Irrigation in India

Being a agriculture dependent country, irrigation is the backbone of India. India is a vast country with a kaleidoscopic diversity if topography, climate and vegetation. The rainfall is generally capricious in its incidence and variable in amount. The distribution of water in India is therefore, very uneven. The rainfall in this country is concentrated usually during four months in a year when there is excess water which flows down unutilized, while in other seasons there is acute shortage of water.

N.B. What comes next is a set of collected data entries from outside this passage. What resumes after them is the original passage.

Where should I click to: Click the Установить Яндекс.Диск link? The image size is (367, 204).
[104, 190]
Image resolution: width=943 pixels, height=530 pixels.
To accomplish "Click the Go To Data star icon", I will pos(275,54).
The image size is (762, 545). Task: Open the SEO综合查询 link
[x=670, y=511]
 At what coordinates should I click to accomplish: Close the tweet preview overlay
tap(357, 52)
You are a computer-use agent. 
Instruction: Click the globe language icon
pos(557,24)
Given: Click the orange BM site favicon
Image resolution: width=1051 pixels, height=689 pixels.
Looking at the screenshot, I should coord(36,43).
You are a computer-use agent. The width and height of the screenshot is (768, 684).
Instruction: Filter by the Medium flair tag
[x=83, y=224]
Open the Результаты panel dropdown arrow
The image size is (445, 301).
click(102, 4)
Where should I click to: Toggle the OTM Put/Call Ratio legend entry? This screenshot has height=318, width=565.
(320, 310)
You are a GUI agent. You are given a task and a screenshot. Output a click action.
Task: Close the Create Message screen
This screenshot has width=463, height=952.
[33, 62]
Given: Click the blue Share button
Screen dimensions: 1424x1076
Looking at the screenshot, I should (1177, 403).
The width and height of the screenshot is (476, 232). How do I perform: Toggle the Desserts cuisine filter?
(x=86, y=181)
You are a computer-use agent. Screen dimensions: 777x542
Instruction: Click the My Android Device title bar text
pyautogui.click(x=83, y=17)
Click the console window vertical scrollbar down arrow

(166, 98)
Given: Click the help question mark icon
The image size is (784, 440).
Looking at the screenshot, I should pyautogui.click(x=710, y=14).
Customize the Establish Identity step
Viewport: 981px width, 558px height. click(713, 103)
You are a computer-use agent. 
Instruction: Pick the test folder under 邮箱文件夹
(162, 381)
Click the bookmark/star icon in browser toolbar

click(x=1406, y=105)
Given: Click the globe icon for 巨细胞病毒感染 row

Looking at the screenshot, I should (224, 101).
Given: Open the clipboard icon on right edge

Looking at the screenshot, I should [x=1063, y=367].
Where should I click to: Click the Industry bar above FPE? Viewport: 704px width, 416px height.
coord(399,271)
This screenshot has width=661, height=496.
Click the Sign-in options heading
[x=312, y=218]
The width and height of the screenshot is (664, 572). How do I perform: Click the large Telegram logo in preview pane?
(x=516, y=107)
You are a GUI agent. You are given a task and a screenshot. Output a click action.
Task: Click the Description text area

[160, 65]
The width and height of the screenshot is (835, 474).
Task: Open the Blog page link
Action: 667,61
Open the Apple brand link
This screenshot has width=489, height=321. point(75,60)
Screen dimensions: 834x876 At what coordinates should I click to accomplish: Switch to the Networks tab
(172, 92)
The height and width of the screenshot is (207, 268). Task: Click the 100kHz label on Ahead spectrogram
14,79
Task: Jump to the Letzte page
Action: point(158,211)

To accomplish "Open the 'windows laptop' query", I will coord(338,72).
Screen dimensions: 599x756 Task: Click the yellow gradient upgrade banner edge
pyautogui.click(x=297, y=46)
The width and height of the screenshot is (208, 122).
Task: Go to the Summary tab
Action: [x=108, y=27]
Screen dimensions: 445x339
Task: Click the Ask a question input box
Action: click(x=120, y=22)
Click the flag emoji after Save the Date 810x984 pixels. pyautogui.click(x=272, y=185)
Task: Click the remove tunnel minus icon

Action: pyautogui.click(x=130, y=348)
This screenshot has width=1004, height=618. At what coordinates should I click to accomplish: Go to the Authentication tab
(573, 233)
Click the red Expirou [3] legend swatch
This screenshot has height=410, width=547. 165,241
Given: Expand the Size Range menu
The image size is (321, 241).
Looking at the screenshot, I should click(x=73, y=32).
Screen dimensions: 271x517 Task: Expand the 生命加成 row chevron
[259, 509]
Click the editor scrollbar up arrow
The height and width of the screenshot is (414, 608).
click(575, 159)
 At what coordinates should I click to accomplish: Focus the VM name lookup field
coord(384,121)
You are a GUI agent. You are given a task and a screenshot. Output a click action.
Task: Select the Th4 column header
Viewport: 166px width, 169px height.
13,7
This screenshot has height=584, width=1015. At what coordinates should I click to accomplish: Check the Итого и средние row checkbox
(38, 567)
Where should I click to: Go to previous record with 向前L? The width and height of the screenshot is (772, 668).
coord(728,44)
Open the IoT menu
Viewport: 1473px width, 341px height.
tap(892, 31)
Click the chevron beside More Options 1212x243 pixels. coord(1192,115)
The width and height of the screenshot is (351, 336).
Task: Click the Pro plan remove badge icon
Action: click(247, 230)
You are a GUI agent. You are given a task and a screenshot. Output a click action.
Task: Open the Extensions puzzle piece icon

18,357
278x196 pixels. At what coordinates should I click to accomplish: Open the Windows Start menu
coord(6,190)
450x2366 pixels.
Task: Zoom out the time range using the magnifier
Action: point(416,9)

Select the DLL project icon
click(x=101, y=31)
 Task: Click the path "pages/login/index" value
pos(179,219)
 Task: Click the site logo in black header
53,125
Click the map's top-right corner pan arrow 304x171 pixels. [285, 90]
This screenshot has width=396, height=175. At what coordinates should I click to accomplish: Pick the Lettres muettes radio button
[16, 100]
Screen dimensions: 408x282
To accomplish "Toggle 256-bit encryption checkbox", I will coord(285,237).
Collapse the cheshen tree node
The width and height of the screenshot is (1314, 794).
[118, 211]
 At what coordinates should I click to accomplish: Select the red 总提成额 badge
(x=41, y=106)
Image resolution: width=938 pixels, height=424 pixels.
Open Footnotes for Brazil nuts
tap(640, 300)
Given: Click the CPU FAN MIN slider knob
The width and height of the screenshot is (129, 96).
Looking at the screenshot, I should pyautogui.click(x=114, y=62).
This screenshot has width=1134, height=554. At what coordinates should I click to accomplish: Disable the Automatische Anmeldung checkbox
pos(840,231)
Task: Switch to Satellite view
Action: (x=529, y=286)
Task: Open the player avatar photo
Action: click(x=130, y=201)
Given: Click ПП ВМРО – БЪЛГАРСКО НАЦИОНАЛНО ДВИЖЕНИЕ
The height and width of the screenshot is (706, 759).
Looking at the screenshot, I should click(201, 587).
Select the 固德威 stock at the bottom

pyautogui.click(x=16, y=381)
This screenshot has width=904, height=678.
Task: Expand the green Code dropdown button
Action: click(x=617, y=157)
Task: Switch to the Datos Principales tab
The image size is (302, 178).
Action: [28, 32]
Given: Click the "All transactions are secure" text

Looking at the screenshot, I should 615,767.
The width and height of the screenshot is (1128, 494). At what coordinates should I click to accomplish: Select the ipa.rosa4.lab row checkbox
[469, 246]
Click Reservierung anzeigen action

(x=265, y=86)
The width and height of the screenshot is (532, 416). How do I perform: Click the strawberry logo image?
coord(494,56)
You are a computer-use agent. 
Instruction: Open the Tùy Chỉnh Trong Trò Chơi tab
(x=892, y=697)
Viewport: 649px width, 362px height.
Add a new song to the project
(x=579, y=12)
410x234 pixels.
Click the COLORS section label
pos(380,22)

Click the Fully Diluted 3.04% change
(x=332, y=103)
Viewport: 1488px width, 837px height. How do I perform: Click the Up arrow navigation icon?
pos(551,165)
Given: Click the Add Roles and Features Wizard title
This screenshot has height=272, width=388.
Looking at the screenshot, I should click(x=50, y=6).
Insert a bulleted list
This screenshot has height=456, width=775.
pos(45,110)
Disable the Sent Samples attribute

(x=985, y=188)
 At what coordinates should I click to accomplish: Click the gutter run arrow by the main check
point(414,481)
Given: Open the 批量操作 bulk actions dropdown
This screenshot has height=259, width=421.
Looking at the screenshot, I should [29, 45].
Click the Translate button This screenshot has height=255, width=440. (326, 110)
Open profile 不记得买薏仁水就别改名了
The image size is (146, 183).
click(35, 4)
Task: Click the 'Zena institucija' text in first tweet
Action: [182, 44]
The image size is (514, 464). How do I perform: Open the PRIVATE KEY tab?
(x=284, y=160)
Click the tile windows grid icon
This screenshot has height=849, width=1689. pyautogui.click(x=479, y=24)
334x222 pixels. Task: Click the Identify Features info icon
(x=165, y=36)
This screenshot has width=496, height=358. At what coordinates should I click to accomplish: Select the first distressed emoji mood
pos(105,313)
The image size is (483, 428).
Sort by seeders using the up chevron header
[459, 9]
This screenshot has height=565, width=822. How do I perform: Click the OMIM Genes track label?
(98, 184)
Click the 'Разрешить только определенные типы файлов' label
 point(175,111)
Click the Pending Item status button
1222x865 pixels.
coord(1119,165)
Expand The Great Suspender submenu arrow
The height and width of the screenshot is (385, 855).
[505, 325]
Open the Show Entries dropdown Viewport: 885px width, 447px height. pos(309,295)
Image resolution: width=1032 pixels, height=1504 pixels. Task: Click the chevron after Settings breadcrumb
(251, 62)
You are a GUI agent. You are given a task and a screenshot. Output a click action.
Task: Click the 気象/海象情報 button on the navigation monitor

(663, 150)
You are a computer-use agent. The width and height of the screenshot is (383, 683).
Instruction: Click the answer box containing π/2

The total of cultivable area in this country is about 185 million hectares. At present about 172 million hectares are under cultivation. Seventy percent of India’s vast population depends upon agriculture directly for their living, and therefore agriculture has always been and promises to remain the main industry of India in foreseeable future also. India has large water resources, great rivers systems and vast thirsty tracts of land and is thus designed, so to say by nature for the development of irrigation. This is why India has some of the earliest irrigation works.

However, even when full potential of available resources are developed, irrigation facilities can be extended to 115 million ha of which 80 million ha from surface water and 35 million ha from ground water. The gross cropped area is expected to increase to about 200 million ha during the next two decades due to introduction of multiple cropping and land reclamation.

There are various types of irrigation system practiced in India. Some of the systems are listed below:

  1. Well water irrigation system
    Wells are abunduntly found in the states of U. P., Bihar, Tamil Nadu, etc. There are various types of wells like shallow wells, deep wells, tube wells, artesian wells, etc. Shallow wells water are not always available as the level of water goes down during the arid season. Deep well is more suitable as such type of well always has water irrespective of time. A deep tube well worked by electricity, can irrigate a much larger area (about 400 hectares) than a surface well (1/2 hectares).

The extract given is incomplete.